In late 2017, stories started to circulate that the Telegram messaging service was launching an initial coin offering (ICO) to finance a blockchain platform based on its TON (Telegram Open Network) technology. Unverified technical documentation was posted online, but there appears to have been no confirmation from Telegram itself. The resulting confusion seems to have allowed fraudsters to capitalise on investor interest by creating fake sites and stealing vast sums of money.

Kaspersky Lab researchers have discovered dozens of such sites, possibly belonging to the same group, claiming to sell tokens for ‘Grams’ and inviting investors to pay with cryptocurrencies including Bitcoin, Ethereum, lice litecoin, dash and Bitcoin dash. A record of transactions on one site revealed that the scammers were able to steal at least $35,000 US dollars’ worth of Ethereum from investors.

The researchers found that some of the websites were so convincing that even after Telegram and others began to issue warnings, they were still able to recruit potential investors. Most use a secure connection, require registration and generate a unique online wallet for each new victim, making it harder to track the money.
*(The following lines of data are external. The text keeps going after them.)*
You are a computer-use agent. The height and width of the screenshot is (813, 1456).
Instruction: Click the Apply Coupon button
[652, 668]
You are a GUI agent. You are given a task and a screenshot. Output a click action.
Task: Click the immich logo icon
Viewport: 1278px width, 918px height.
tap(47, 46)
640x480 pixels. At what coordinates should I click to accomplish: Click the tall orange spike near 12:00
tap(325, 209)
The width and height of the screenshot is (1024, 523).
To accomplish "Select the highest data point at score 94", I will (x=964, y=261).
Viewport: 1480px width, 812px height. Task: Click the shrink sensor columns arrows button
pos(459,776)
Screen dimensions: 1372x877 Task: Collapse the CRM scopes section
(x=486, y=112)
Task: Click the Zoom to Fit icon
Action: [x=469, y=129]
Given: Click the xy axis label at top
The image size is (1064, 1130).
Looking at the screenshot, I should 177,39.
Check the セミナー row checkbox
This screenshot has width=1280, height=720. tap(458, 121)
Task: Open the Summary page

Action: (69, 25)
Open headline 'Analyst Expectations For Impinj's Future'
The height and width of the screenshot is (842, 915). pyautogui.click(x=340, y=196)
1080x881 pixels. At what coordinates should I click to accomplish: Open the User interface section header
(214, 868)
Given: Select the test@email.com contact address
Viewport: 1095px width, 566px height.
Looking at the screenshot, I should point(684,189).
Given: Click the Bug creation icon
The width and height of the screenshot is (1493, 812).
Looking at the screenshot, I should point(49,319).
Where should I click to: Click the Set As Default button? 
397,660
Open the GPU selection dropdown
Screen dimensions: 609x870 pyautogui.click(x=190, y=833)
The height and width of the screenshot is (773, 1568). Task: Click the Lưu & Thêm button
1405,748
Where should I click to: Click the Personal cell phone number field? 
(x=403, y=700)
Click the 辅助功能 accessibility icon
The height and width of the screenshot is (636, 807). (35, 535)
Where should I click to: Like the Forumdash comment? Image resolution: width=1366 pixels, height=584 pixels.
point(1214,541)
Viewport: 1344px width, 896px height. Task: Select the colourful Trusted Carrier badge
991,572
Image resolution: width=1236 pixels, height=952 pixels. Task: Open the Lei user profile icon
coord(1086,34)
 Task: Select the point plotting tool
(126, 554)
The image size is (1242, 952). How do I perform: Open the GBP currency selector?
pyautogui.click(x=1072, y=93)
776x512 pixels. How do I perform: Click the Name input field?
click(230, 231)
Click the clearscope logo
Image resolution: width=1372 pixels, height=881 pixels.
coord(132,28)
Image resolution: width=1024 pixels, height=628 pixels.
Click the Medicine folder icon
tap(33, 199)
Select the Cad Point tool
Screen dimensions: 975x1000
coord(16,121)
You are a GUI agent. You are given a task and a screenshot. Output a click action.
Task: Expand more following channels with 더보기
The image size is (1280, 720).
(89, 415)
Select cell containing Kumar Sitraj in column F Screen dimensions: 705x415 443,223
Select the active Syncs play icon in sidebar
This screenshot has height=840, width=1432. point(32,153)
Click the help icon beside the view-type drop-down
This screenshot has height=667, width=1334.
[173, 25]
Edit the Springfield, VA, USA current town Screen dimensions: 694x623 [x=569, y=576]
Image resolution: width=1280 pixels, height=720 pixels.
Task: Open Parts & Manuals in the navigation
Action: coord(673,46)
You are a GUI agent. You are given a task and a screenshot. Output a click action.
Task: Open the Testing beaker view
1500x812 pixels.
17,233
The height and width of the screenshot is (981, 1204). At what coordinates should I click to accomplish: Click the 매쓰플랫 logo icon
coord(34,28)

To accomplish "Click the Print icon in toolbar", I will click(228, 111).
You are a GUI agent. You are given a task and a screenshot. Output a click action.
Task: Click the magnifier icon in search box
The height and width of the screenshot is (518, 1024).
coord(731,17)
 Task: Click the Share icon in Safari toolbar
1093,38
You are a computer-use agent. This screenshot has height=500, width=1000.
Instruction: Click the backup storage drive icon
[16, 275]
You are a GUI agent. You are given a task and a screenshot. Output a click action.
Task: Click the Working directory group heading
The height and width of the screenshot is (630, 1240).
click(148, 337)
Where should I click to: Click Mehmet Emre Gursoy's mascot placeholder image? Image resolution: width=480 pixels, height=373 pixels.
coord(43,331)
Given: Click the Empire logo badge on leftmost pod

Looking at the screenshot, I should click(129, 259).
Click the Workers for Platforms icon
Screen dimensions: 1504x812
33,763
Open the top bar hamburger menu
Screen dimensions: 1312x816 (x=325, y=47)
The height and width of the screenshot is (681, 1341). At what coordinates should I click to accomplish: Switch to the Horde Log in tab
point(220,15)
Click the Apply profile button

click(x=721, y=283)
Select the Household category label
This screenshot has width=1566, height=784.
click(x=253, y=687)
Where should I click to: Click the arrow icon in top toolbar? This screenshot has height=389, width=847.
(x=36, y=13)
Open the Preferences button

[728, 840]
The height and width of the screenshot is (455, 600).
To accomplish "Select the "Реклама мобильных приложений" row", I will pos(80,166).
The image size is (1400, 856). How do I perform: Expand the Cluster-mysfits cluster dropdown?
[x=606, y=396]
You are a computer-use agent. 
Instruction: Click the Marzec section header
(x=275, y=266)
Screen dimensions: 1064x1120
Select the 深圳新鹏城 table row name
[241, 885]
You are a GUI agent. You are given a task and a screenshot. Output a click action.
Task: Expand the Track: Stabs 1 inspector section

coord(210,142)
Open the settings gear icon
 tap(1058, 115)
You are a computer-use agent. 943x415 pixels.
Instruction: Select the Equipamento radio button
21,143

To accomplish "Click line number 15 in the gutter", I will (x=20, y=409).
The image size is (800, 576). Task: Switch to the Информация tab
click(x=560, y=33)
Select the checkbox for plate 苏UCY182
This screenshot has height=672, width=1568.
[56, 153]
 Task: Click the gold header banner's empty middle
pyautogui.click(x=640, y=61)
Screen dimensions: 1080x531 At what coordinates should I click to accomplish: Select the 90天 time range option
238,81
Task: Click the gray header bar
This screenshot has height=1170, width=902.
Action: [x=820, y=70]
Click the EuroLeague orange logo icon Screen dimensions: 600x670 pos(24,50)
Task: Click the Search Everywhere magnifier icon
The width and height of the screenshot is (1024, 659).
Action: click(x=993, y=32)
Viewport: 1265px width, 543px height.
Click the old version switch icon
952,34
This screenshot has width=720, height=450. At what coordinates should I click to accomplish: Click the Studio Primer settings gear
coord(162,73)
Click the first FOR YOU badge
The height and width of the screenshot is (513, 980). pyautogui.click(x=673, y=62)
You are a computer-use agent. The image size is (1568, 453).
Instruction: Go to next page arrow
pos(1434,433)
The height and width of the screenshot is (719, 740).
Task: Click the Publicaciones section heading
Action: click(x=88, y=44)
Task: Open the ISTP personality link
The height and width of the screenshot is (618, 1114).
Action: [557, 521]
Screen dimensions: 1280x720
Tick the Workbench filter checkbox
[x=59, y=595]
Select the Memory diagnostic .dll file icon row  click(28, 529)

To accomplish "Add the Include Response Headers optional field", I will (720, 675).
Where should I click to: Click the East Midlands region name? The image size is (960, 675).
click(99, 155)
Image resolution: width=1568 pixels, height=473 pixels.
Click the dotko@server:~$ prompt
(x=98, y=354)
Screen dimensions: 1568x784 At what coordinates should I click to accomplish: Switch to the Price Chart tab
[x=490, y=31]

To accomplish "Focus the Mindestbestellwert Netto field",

Judging by the content of the fake websites, it appears they may have common ownership. For example, several have the exactly the same ‘Our Team’ section.

“ICOs are a fairly risky investment and many people don’t yet fully understand how they work, so it is not surprising that high quality fake websites, with seemingly reassuring features such as a secure connection and registration are successful at luring people in. People wishing to invest in an ICO would do well to check with the company behind it and make sure they know exactly who they are giving their money to, or they may never see it again,” said Nadezhda Demidova, Lead Web-Content Analyst, Kaspersky Lab.

Kaspersky Lab offers the following advice for users considering investing in an ICO:

  • Check for warning signs: for example, some of the fake Telegram ICO websites had the same wrong image next to the name of Telegram’s Chief Product Officer.
  • Do your homework: always check with the brand’s official site to verify the legitimacy of the investment site and, if necessary contact the company’s ICO teams before investing any money or currency.
  • Use reliable security solutions such as Kaspersky Internet Security and Kaspersky Internet Security for Android, which will warn you if you try to visit fake internet pages.